Point 2: The error says there was difficulty in finding the CRAN repository, so perhaps the options that set the repos were not set for the Rscript environment. They can be set in the call to install packages or with a Sys.setenv() call.

Ther OP wrote: "Thanks @IRTFM I had to set a new sub process in a new .R file specifically for the install, but the CRAN mirror was key, I never realised it would be an issue as it's not a requirement on my local machine (not sure why it becomes an issue thru subprocess)."

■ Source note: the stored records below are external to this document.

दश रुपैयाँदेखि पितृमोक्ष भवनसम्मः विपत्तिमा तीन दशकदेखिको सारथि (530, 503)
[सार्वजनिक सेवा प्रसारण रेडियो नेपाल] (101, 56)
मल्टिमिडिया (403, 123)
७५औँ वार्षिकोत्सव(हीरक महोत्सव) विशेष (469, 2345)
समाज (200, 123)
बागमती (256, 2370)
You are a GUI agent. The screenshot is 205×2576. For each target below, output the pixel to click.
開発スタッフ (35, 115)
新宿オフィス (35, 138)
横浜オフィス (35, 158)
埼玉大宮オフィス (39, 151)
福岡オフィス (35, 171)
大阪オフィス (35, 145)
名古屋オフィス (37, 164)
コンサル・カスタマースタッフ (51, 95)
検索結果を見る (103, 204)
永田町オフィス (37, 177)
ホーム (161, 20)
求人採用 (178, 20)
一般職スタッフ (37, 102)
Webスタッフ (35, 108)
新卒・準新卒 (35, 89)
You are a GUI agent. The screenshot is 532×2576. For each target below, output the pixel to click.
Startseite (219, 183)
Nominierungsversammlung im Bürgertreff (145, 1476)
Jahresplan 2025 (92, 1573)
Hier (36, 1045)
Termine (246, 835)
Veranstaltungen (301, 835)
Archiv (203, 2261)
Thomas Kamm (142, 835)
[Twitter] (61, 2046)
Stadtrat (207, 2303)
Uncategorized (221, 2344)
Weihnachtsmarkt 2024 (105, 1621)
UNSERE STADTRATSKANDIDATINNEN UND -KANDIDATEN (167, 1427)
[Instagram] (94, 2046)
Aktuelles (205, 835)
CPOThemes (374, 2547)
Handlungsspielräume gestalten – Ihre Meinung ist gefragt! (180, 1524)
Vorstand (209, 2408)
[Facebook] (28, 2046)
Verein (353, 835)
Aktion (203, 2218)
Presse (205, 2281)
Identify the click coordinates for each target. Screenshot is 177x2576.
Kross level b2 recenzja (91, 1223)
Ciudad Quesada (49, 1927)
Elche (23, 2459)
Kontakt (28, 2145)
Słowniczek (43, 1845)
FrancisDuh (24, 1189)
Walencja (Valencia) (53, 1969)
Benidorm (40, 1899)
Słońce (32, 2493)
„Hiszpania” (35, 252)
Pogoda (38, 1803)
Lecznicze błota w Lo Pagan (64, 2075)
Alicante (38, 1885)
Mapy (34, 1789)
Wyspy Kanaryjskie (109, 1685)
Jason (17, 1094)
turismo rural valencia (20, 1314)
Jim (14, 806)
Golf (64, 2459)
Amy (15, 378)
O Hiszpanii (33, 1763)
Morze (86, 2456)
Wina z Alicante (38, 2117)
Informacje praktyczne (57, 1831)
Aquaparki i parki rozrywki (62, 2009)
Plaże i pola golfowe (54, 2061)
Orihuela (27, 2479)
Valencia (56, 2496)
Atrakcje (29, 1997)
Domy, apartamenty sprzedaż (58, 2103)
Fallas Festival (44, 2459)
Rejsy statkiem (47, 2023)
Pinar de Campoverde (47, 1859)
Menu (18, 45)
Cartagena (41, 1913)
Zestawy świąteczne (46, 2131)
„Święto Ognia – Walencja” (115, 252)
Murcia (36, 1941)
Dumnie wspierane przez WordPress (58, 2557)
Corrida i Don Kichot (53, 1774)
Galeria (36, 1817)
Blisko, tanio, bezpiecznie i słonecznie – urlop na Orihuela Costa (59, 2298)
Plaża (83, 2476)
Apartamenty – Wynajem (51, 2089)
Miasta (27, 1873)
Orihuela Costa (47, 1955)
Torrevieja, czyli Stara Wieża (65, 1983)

The places to find more information are the ?Startup help page and the ?Rscript page. Rscript has many fewer defaults. Even the usual set of recommended packages may not get loaded by default. The Rscript help page includes these flags which could be used for debugging and setting a proper path to the libraries desired.:

--verbose gives details of what Rscript is doing.

--default-packages=list where list is a comma-separated list of package names or NULL. Sets the environment variable R_DEFAULT_PACKAGES which determines the packages loaded on startup.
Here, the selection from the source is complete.